Peneliti di Pusat Kajian Antikorupsi (Pukat) Universitas Gadjah Mada, Zaenur Rohman, menanggapi keputusan Dewan Pengawas KPK yang tidak memberikan sanksi terhadap Wakil Ketua KPK Lili Pintauli Siregar. Lili terbukti melakukan kebohongan dalam konferensi pers 30 April 2021 tentang kasus Tanjungbalai.[1] Salah satu pelapor, Rieswin Rachwell, mengatakan dugaan pembohongan publik ini adalah saat konferensi pers tersebut. Lili menyangkal berkomunikasi dengan Wali Kota Tanjungbalai M Syahrial.[2] Menko Polhukam Mahfud Md juga angkat bicara terkait pelanggaran Wakil Ketua KPK Lili Pintauli Siregar, Mahfud meminta Dewas KPK tegas menyatakan Lili Pintauli melanggar etik atau tidak. Mahfud menilai Dewas KPK dulu diisi oleh orang-orang terbaik, namun saat ini Mahfud mengaku belum melihat kriteria ‘baik’ itu pada Dewas KPK.[3]

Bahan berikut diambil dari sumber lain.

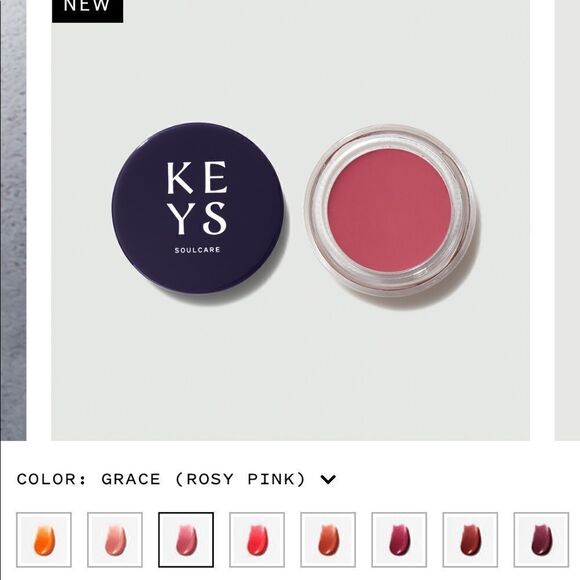
Task: Select the bright coral red swatch
Action: coord(257,540)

Dalam putusan Dewas KPK, Lili Pintauli dinyatakan secara sah dan meyakinkan terbukti berkomunikasi dengan M. Syahrial yang merupakan tersangka dalam perkara di KPK. Lili bahkan disebut menyalahgunakan kewenangannya untuk kepentingan pribadi. Dia menilai perbuatan Lili Pintauli berbohong dalam konferensi pers adalah pelanggaran kode etik tersendiri. Rieswin merasa malu dengan adanya pimpinan KPK yang melanggar kode etik, karena itulah ia melaporkan ini ke Dewan Pengawas KPK. Dewas KPK menganggap sanksi untuk Lili sudah diserap dalam sanksi yang dijatuhkan dalam kasus komunikasi dengan Wali Kota Tanjungbalai M Syahrial.[4] Dugaan pelanggaran yang dilakukan Lili adalah pembohongan publik saat konferensi pers. Lili sebelumnya membantah telah berhubungan dengan mantan Wali Kota Tanjungbalai M Syahrial, yang saat itu terjerat KPK. Anggota Dewas KPK Syamsuddin Haris mengatakan pengaduan etik itu masih dalam proses. Praswad menyebutkan pelaporan dugaan atas kebohongan publik bermula dari Lili yang melakukan konferensi pers membantah keterkaitan dirinya berkomunikasi dengan pihak berperkara Mantan Wali Kota Tanjung Balai M Syahrial, dan mendesak Dewas KPK untuk memproses dugaan etik tersebut.[5]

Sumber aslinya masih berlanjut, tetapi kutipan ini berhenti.